[[ GIVEN ENTRIES open ]]
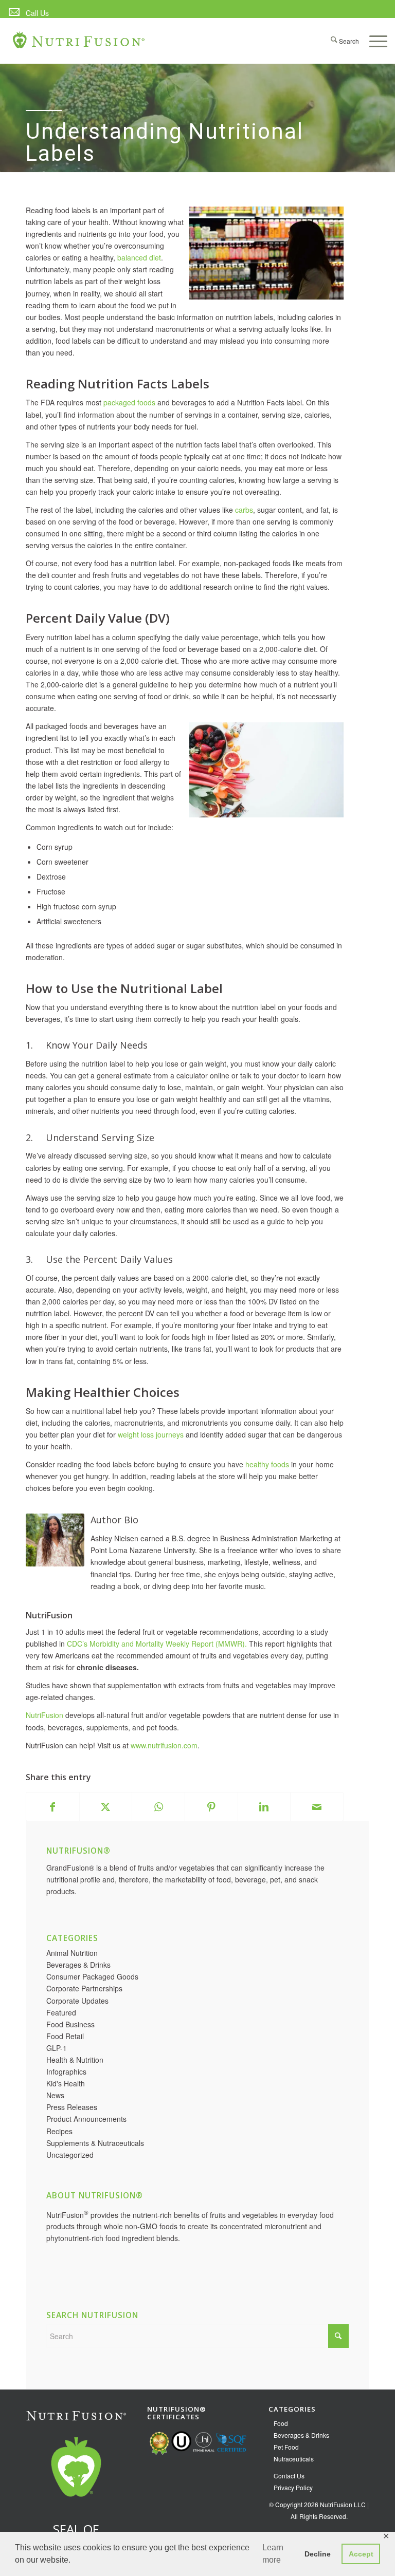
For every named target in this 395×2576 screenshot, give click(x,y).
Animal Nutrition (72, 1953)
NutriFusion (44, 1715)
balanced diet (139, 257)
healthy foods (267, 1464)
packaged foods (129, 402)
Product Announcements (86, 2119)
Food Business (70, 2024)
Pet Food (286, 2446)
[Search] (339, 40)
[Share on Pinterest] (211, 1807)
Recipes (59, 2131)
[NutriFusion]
[[ GIVEN ENTRIES closed ]]
● WHAT THE TASK REQUIRES: Apart from the pictures, every line above must be repeated exactly.

● TASK SOLUTION:
For every named target in this 395×2576 screenshot, give click(x,y).
Animal Nutrition (72, 1953)
NutriFusion (44, 1715)
balanced diet (139, 257)
healthy foods (267, 1464)
packaged foods (129, 402)
Product Announcements (86, 2119)
Food Business (70, 2024)
Pet Food (286, 2446)
[Search] (339, 40)
[Share on Pinterest] (211, 1807)
Recipes (59, 2131)
[NutriFusion]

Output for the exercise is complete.